▼▼▼

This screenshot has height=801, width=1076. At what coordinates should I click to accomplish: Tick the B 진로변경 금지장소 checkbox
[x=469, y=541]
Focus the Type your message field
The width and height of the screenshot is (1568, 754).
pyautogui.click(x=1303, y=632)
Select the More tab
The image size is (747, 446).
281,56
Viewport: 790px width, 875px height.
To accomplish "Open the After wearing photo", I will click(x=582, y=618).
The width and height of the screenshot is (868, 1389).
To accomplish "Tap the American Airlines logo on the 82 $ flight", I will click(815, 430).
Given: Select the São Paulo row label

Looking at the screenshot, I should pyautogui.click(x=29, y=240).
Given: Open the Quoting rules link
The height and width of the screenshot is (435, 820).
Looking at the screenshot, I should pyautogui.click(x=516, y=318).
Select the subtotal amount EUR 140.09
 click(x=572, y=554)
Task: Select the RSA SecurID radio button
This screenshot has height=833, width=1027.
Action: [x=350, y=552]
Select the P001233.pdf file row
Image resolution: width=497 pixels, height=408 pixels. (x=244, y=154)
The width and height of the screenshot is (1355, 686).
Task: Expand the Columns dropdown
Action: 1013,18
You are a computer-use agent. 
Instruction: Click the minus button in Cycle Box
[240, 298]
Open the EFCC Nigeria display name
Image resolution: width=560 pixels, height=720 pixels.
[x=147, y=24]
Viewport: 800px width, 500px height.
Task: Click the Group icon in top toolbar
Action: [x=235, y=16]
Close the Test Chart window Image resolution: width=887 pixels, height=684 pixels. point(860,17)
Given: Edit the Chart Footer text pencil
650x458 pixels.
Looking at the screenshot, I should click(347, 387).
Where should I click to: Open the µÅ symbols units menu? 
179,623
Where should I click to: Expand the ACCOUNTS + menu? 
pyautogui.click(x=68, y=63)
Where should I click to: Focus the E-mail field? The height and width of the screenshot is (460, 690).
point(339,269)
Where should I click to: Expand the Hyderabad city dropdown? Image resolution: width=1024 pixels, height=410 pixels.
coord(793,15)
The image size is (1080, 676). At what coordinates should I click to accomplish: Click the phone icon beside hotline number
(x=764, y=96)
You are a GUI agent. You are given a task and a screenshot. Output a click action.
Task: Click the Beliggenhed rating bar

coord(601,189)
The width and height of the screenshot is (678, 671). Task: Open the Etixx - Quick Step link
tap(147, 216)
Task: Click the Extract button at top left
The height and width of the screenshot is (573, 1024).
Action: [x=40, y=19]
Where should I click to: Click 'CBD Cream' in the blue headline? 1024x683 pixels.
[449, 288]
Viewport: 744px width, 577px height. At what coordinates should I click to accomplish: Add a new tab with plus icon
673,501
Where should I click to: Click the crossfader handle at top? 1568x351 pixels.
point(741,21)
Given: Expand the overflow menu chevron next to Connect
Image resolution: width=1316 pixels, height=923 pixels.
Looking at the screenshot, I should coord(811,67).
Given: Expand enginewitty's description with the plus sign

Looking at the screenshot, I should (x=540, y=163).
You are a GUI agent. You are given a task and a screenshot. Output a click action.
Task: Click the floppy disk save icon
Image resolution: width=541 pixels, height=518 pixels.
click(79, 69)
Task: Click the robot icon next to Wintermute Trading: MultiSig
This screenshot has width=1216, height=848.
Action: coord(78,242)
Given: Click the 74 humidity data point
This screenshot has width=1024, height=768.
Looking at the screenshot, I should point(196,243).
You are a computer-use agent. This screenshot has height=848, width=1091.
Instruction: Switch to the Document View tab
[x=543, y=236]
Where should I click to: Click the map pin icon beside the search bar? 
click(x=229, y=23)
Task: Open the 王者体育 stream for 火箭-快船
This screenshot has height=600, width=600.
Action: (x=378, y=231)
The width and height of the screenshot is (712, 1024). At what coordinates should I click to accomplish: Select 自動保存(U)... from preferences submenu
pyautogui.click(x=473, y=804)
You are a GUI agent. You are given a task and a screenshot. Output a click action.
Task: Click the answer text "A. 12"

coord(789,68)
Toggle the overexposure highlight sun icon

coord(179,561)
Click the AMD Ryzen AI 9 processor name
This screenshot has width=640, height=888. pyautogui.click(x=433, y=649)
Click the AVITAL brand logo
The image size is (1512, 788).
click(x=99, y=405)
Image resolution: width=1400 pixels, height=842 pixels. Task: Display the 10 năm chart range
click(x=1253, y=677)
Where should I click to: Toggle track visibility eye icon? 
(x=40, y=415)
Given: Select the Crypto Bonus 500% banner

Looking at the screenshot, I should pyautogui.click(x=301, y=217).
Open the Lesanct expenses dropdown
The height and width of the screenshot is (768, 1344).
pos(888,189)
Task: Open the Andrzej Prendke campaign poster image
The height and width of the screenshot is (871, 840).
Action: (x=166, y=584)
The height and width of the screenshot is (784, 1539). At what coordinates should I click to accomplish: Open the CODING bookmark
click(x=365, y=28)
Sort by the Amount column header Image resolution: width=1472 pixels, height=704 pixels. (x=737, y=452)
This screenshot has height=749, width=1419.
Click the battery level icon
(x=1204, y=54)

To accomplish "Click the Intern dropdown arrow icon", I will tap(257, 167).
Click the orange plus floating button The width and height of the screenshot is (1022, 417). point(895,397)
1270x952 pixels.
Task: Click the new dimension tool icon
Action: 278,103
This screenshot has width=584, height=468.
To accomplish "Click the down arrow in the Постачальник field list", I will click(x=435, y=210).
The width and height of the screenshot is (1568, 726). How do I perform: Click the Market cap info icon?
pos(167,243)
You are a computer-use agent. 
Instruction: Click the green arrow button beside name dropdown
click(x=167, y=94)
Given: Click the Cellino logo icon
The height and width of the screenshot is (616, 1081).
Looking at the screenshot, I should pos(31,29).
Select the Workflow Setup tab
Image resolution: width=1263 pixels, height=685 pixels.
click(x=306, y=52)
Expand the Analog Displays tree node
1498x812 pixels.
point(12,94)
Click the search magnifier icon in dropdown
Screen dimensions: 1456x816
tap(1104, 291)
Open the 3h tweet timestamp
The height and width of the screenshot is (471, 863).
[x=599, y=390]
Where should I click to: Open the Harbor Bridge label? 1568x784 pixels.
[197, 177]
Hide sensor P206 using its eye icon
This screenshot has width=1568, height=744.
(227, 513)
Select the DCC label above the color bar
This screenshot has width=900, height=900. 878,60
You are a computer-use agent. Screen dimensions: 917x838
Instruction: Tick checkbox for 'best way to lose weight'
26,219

▲▲▲

--- WHAT IS BEING ASKED ---
Looking at the material above, please state how many lines include the string "next", and give only that number.

--- RESPONSE TO THE EXERCISE ---
2